The Boston origins of the American movement date to a "wave of German and European-Jewish immigrants" in the 1930s and their "affinities to the contemporary German strain of figurative painting ... in artists like Otto Dix (1891–1969), Ernst Ludwig Kirchner (1880–1938), Oskar Kokoschka (1886–1980), and Emil Nolde (1867–1956), both in style and in subject matter," art historian Adam Zucker writes.
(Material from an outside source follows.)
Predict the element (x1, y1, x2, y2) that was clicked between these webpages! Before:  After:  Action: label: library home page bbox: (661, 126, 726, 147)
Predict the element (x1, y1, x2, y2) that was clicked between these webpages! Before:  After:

Calling Humanism the defining ideal of the American movement, Zucker says it was "inspired largely by political and/or social issues and conflicts," much as many of the practitioners of "mid-20th century art, including Dada, Surrealism, Social Realism, took stances against war or wars, both on and off the canvas.[5]
Indeed, many Boston artists had links to the School of the Museum of Fine Arts, Boston or the Boris Mirski Gallery where painters like Karl Zerbe (1903–1972), Hyman Bloom (1913–2009),[6] Jack Levine (1915–2010),[7] David Aronson (b. 1923)[8] studied, taught, exhibited and ultimately grew into activists after "openly challenging a statement issued by the Boston Institute of Modern Art under the heading ‘Modern Art and the American Public.'"[5] Concerned that Boston's Brahmin museums would never support them, they founded the New England Chapter of Artists Equity to fight for their rights and organized the Boston Arts Festival to make art more democratic.[9]
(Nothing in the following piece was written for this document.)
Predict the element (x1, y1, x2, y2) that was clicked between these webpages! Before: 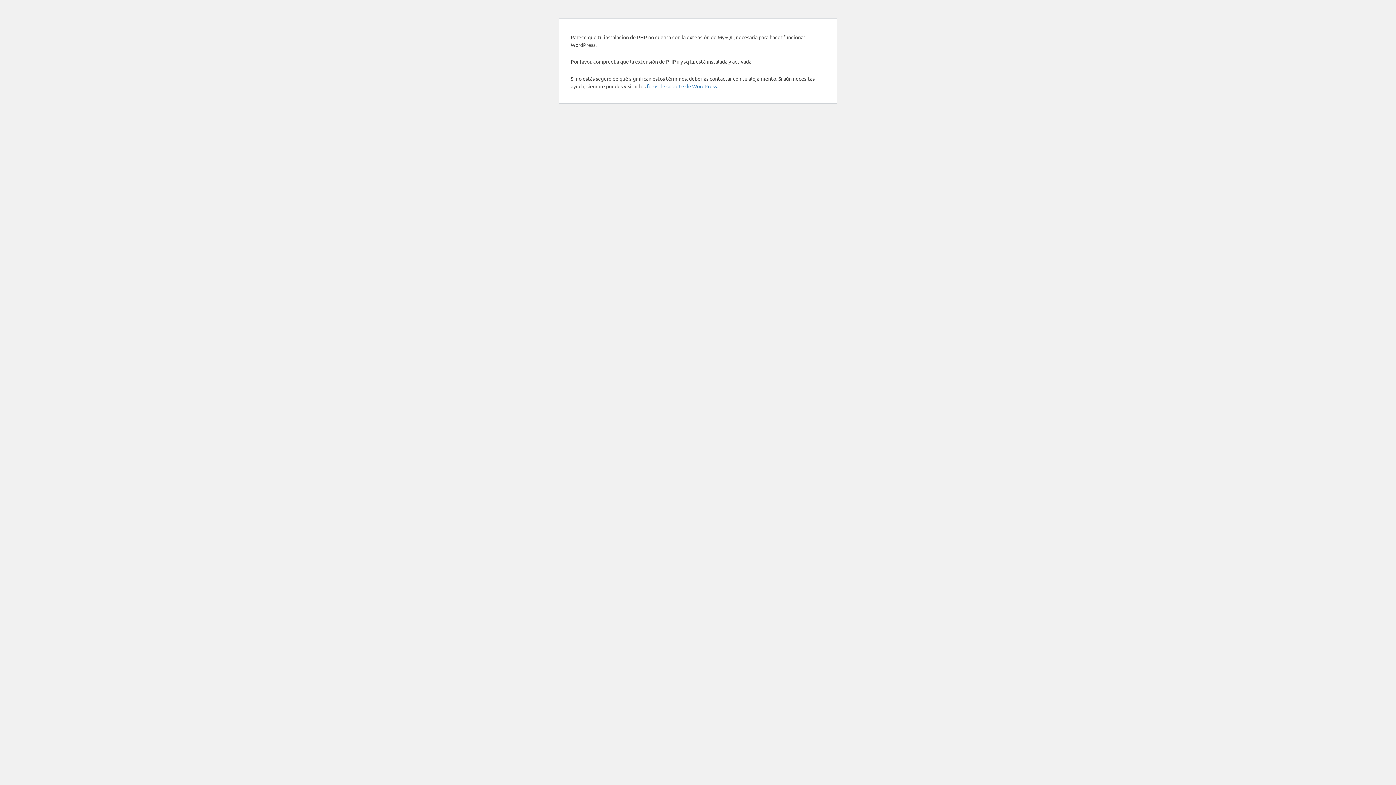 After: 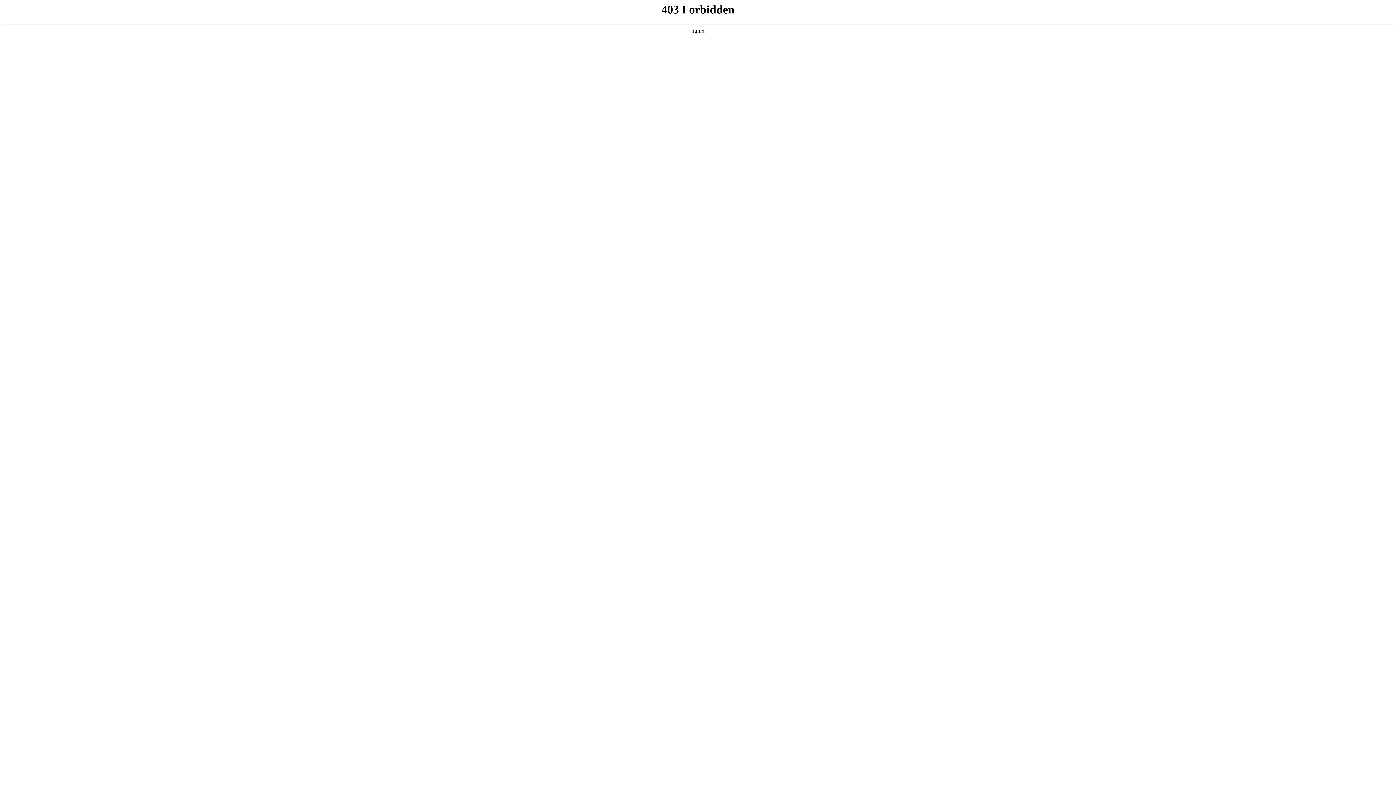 Action: bbox: (646, 82, 717, 89) label: foros de soporte de WordPress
Their ongoing work and modernist dialogues envisioned art "as a narrative that unfolded through the incorporation of figures and landscapes into allegories drawn ... from traditional or imagined subject matter, fueled by the artists’ experiences and spirituality. Their themes tended toward "scenes and images in which they expressed profound emotions, horrors and fantasies in a largely allegorical manner. Spiritual and fantastical scenes were thus common, and depictions of sublime religious displays, political satire, and treatments of the theme of human mortality ... all contributed to the progression of figurative painting and to the evolving definition of modern humanist art."[10]